• Texto da página

╔══

O Castelo de Torres Vedras é de construção primitiva, comprovada pela existência de duas cisternas romanas, e as suas primeiras muralhas terão sido construídas pelos árabes.

Quando se dá a reconquista cristã e a consequente tomada do castelo, em 1148, as muralhas terão ficado destruídas, tendo sido de imediato reconstruídas para impedir a entrada dos árabes durante o cerco de 1184. Também a Igreja de Santa Maria, situada dentro da cintura de muralha, é do início da Nacionalidade.

O Castelo sofre sucessivas intervenções na época medieval e moderna, sobretudo nos reinados de D. Dinis, D. Fernando e D. Manuel. O que resta da última intervenção é o brasão de D. Manuel I, ladeado pelas esferas armilares Manuelinas, com a Cruz de Cristo.

Com o terramoto de 1755, tanto as muralhas como o Paço dos Alcaides, ficaram muito destruídos.

O Castelo voltaria a ter um importante papel em 1809, ao ser integrado nas Linhas de Torres Vedras, como reduto nº 27. Nessa altura foi de novo reparado e guarnecido com 11 peças de artilharia. Nesta adaptação foi demolida a porta do Castelo.

╚══

• Ordem de serviço
Transcreva, por favor, o trecho do texto sobre o Castelo de Torres Vedras que vai de "O Castelo sofre" a "porta do Castelo.".

• Material fornecido
╔══

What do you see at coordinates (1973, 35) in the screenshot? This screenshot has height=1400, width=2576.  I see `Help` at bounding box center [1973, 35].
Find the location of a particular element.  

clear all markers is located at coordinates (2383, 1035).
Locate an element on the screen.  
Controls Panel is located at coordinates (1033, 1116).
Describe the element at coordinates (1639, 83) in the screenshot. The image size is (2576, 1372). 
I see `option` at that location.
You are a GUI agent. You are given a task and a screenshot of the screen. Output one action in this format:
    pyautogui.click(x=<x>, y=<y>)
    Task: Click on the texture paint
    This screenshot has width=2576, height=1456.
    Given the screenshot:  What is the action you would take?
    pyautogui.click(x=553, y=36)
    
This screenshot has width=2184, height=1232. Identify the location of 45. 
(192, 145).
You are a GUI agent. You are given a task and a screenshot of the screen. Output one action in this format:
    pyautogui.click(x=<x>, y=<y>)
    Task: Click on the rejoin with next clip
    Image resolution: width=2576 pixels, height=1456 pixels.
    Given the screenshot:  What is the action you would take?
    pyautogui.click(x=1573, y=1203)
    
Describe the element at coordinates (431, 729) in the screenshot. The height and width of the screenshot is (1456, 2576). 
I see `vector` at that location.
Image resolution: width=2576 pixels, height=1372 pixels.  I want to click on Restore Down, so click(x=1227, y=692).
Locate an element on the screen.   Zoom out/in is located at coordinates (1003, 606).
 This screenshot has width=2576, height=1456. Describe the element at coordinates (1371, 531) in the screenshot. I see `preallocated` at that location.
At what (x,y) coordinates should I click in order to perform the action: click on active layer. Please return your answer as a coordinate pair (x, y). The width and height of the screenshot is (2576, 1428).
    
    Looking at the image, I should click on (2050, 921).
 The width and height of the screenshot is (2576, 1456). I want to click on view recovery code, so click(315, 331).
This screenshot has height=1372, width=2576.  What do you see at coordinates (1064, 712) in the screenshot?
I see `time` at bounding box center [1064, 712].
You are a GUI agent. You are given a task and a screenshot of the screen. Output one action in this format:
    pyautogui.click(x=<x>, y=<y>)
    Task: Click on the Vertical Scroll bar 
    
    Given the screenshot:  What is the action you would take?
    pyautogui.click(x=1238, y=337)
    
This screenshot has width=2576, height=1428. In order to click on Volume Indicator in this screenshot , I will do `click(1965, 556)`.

╚══

• Resolução do problema
O Castelo sofre sucessivas intervenções na época medieval e moderna, sobretudo nos reinados de D. Dinis, D. Fernando e D. Manuel. O que resta da última intervenção é o brasão de D. Manuel I, ladeado pelas esferas armilares Manuelinas, com a Cruz de Cristo.

Com o terramoto de 1755, tanto as muralhas como o Paço dos Alcaides, ficaram muito destruídos.

O Castelo voltaria a ter um importante papel em 1809, ao ser integrado nas Linhas de Torres Vedras, como reduto nº 27. Nessa altura foi de novo reparado e guarnecido com 11 peças de artilharia. Nesta adaptação foi demolida a porta do Castelo.